Owly11 · 09/10/2025 07:03

You do know you don’t need to explain yourself to this awful violent personality disordered controlling man? You need to ask yourself why the hell you chose him and are still with him. I bet he doesn’t want you taking up martial arts!!! You might be able to defend yourself against him then. If you decide to leave - be careful- this is the time he may escalate to violence again. The last incident was triggered by you taking the kids away so you leaving for good with the kids is likely going to be explosive.

N27 · 09/10/2025 07:15

So firstly, you CANNOT change another person, or help them to change, or hope that they’ll change. So please put any ideas of his behaviour ever being any different out of your head.

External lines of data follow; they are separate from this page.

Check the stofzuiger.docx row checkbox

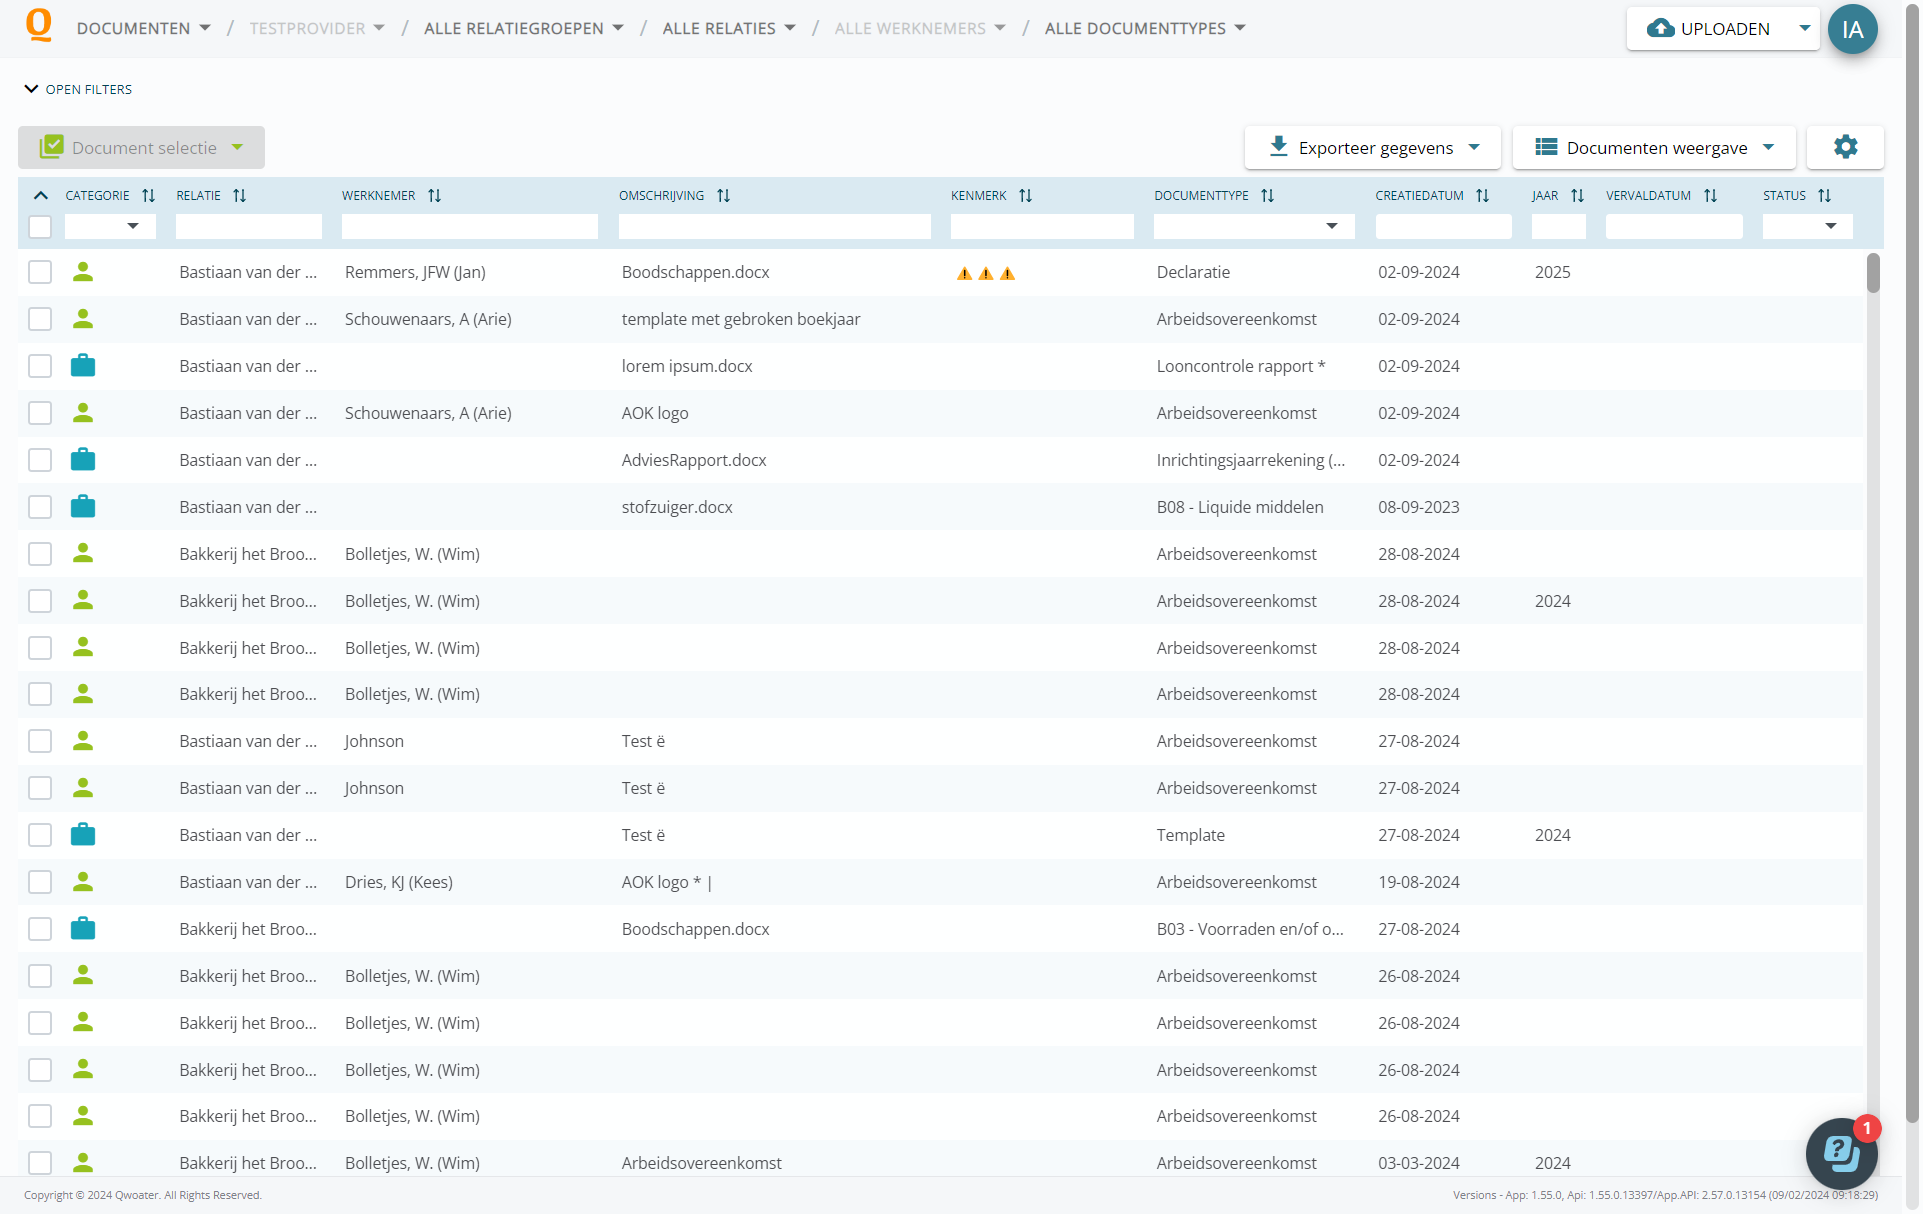pyautogui.click(x=40, y=507)
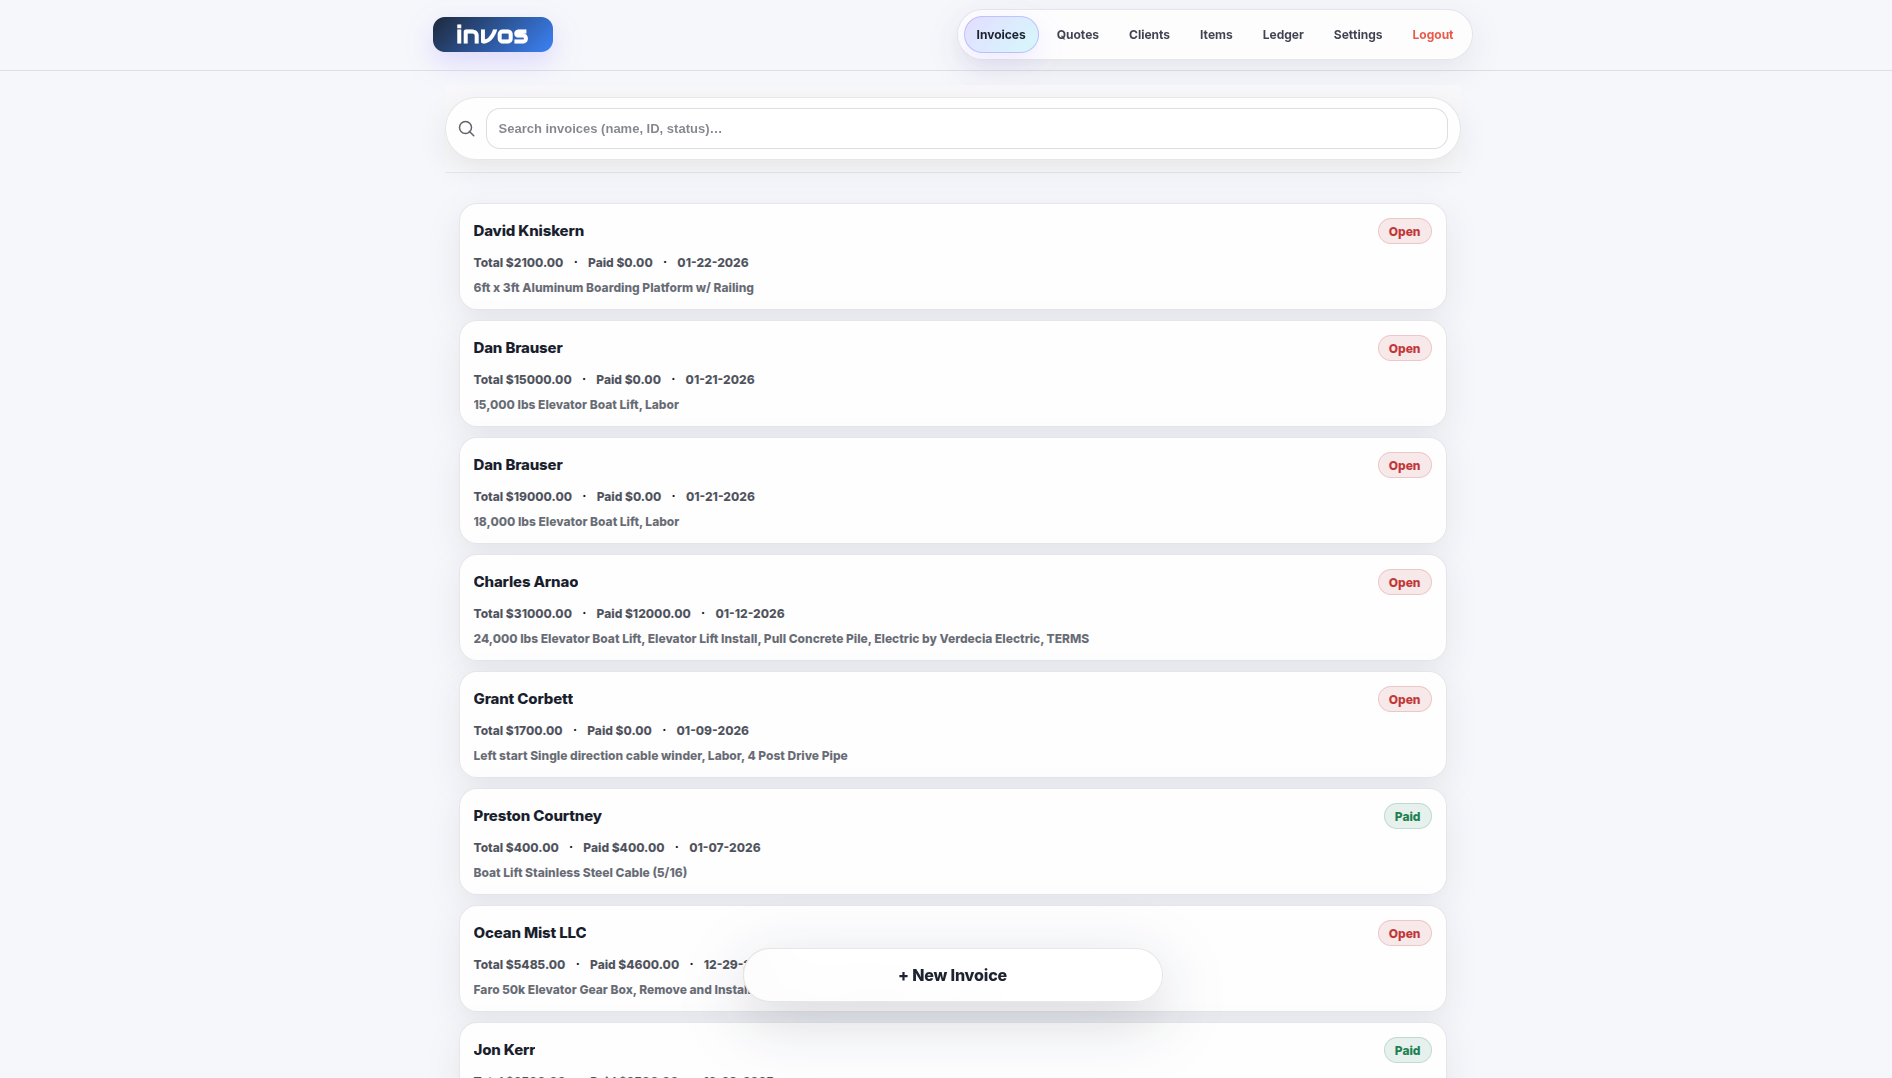Open the Settings page
Image resolution: width=1892 pixels, height=1078 pixels.
pos(1357,34)
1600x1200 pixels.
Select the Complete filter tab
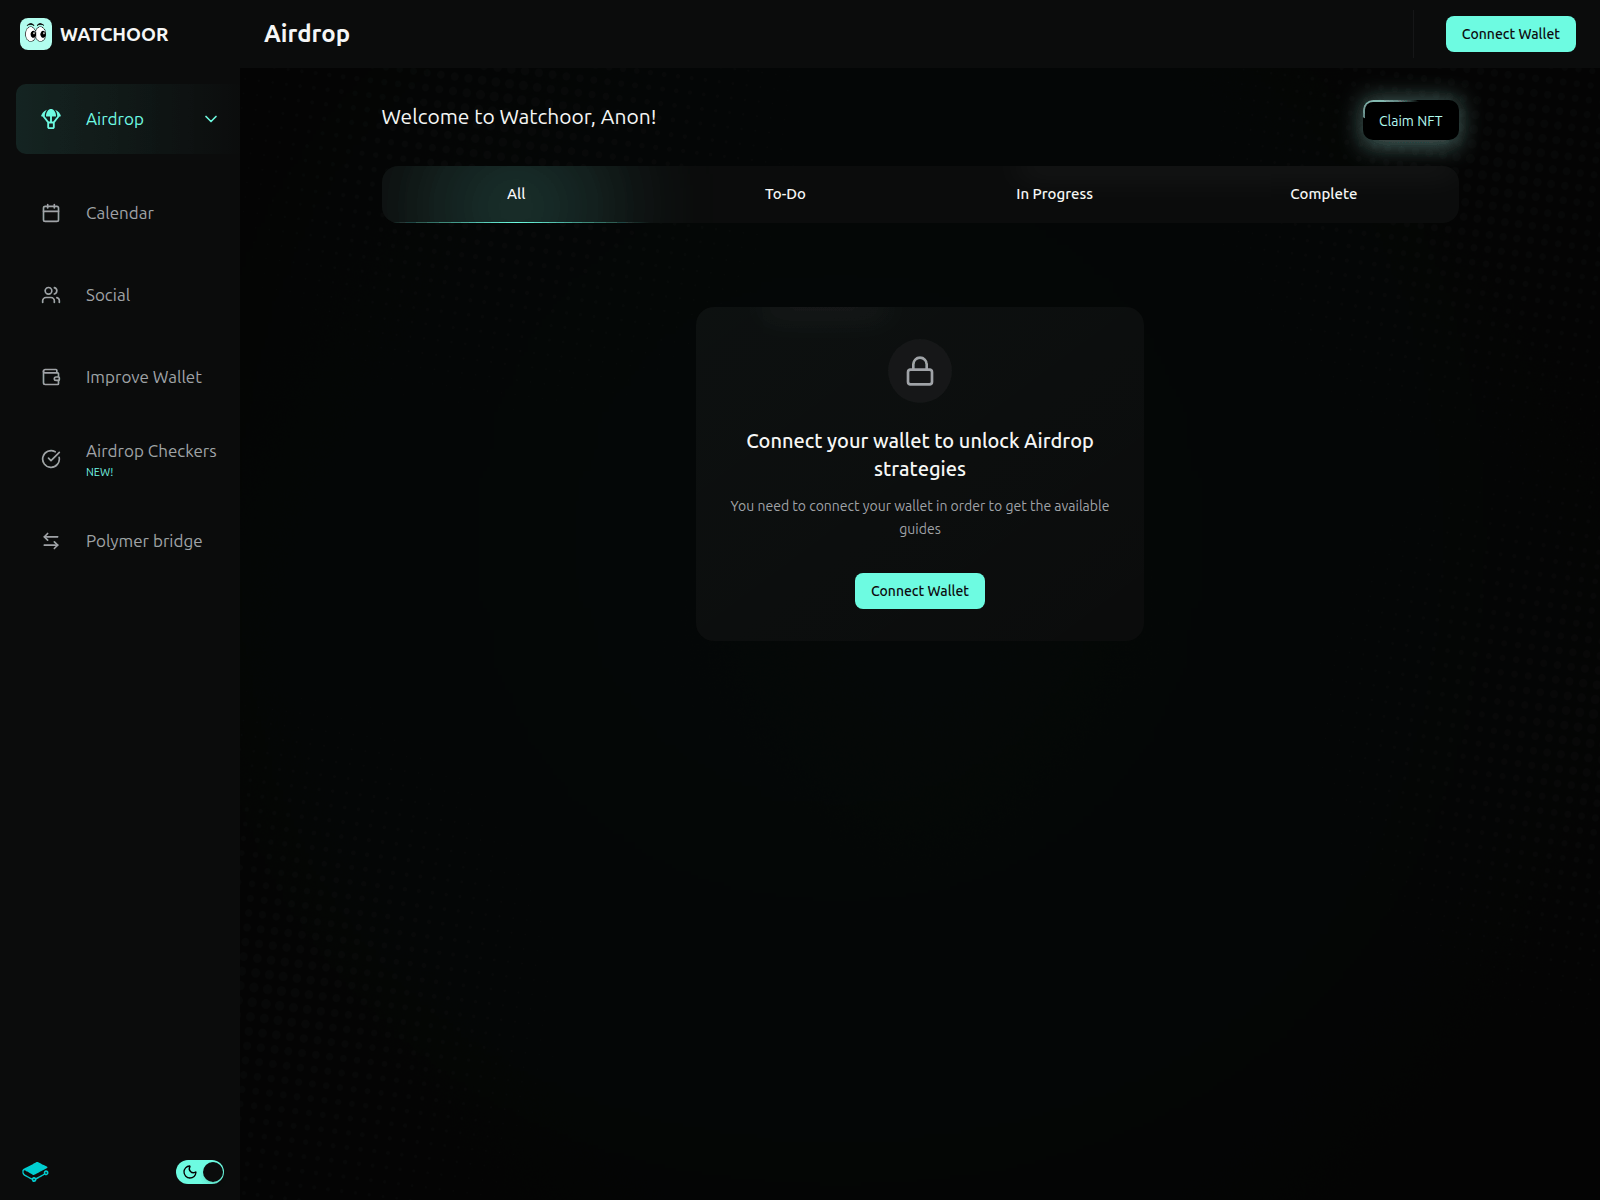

The only thing you can do, is look at that behaviour, and decide whether you are willing to accept it/live with it for the rest of your life. If the answer is no, then you need to leave. I would also consider what you would like your children to think about when they are older and reflecting on their childhood. Are these the kind of memories you’d like them to have?

All of those ex’s are secretly thinking of you wondering how you are putting up with him x

Desmodici · 09/10/2025 07:18

Paddington5 · 09/10/2025 06:40

Tell him he has to go for some counselling with or without you because if he doesn’t change you will have to separate. Does he hold down a job?
People seem to forget the DCs will spend time with him alone if they split. Is that good for them?

Couple's counseling is absolutely not advisable for an abusive relationship.

OP, you should consider individual therapy for yourself, to help you understand the dynamics of your relationship, and why you're still in it.

Brendathebear · 09/10/2025 07:25

Oh my goodness, I never usually write here about annoying husbands but OP - this sounds like my worst nightmare.

Do you really want your children exposed to and damaged by this man? He sounds like an absolute bellend, surely you'd be happier without him?